Summer programs work best when kids meet the library before the break
Older students receive a different kind of scaffolding.. Instead of one-size-fits-all programming, challenge-based activities and flexible reading choices are woven into the school experience.. Public librarians appear within English classes and spend time in the school library. making the program feel like a continuation of the year instead of an add-on for the break.
There is a human moment that captures the impact: when students later walk into the public library over summer. they don’t treat the library like a distant location.. They treat it like a place that already “knows” them.. Those connections can reduce the intimidation that keeps some families from using public resources. especially when schedules tighten and transportation becomes an issue.
From summer campaign to 12-month literacy ecosystem
In other words, the program is not only about keeping children busy during break.. It’s about reducing literacy drop-off by maintaining a consistent rhythm of exposure, belonging, and choice.. Schools handle academic instruction; libraries extend opportunity.. When the two systems align, students experience one coherent network rather than separate institutions competing for attention.

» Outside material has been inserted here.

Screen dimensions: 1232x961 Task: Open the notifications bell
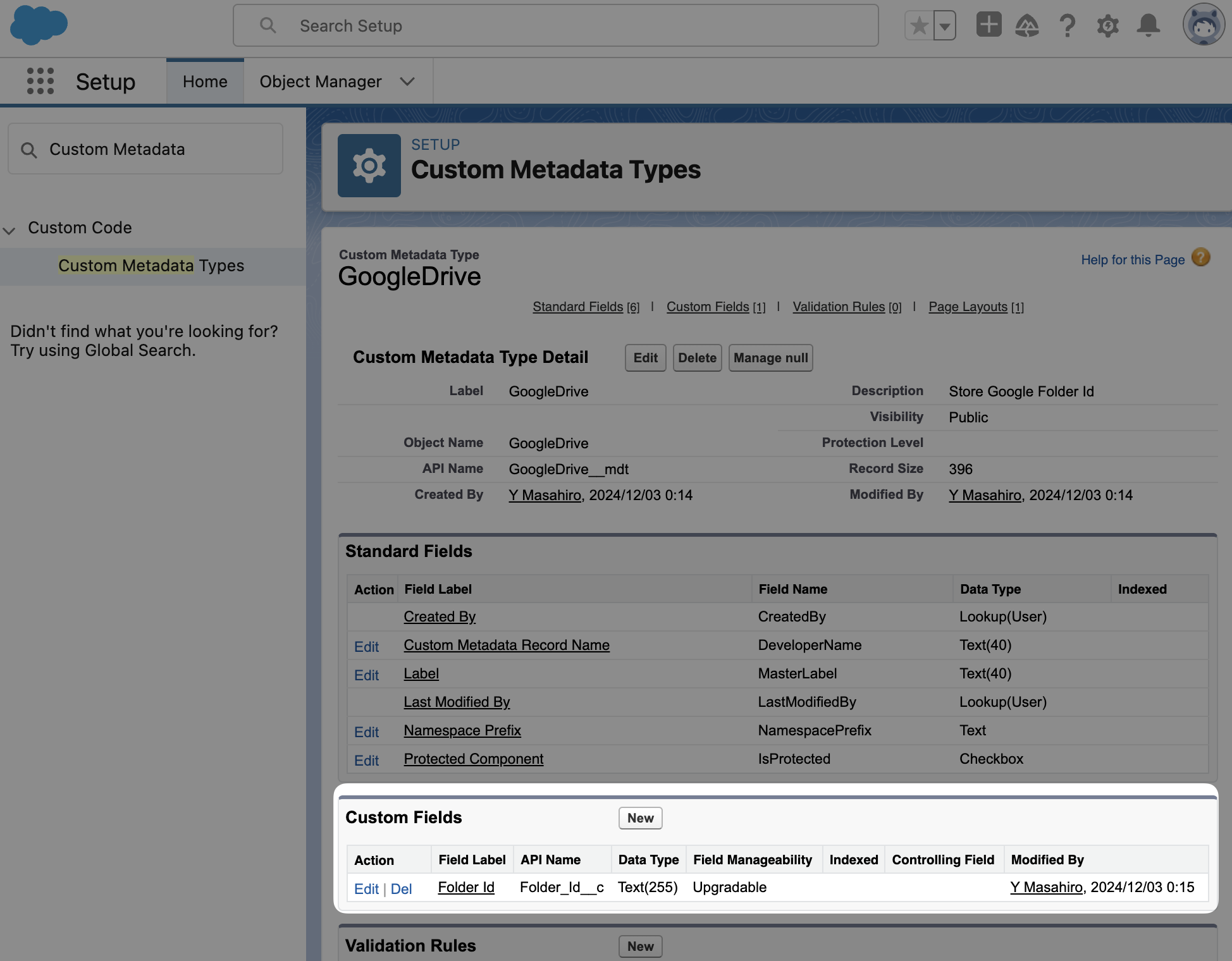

This is also where proactive planning becomes a form of equity.. East Hampton’s teams don’t assume students will independently learn how to access digital platforms or sign up for cards.. Instead. they streamline the steps—supporting card distribution in early grades. enabling in-school sign-ups for older students. and providing tutorials for common digital reading tools.. The outcome is practical: when students want print books. audiobooks. graphic novels. eBooks. or research materials the school doesn’t offer. they already know the process and the place.
What other communities can take from East Hampton
That matters because school time is crowded. When coordination is vague, it becomes one more task that educators need to manage. When coordination is concrete, librarians become capacity rather than disruption.
East Hampton’s model also suggests why summer reading often succeeds when it feels personal.. Kids are more likely to read when the experience is relational: they recognize staff. know the program format. understand how to participate. and see adults who support them outside the school building.. For families, that recognition reduces friction during a season that already strains routines.
Looking ahead. communities that treat libraries and schools as a shared system may find they can do more with less—especially as students increasingly rely on digital resources and as access gaps become harder to ignore.. The future of summer reading, in other words, isn’t just more events.. It’s more connection, planned early enough that summer doesn’t arrive like a surprise.
Getting started doesn’t need to be complicated.. Misryoum suggests beginning with one question: what can each partner offer that lightens the other’s load?. From there. the work becomes repeatable—classroom introductions. embedded visits. simple access supports. and a year-round structure that keeps reading in motion long after school dismisses.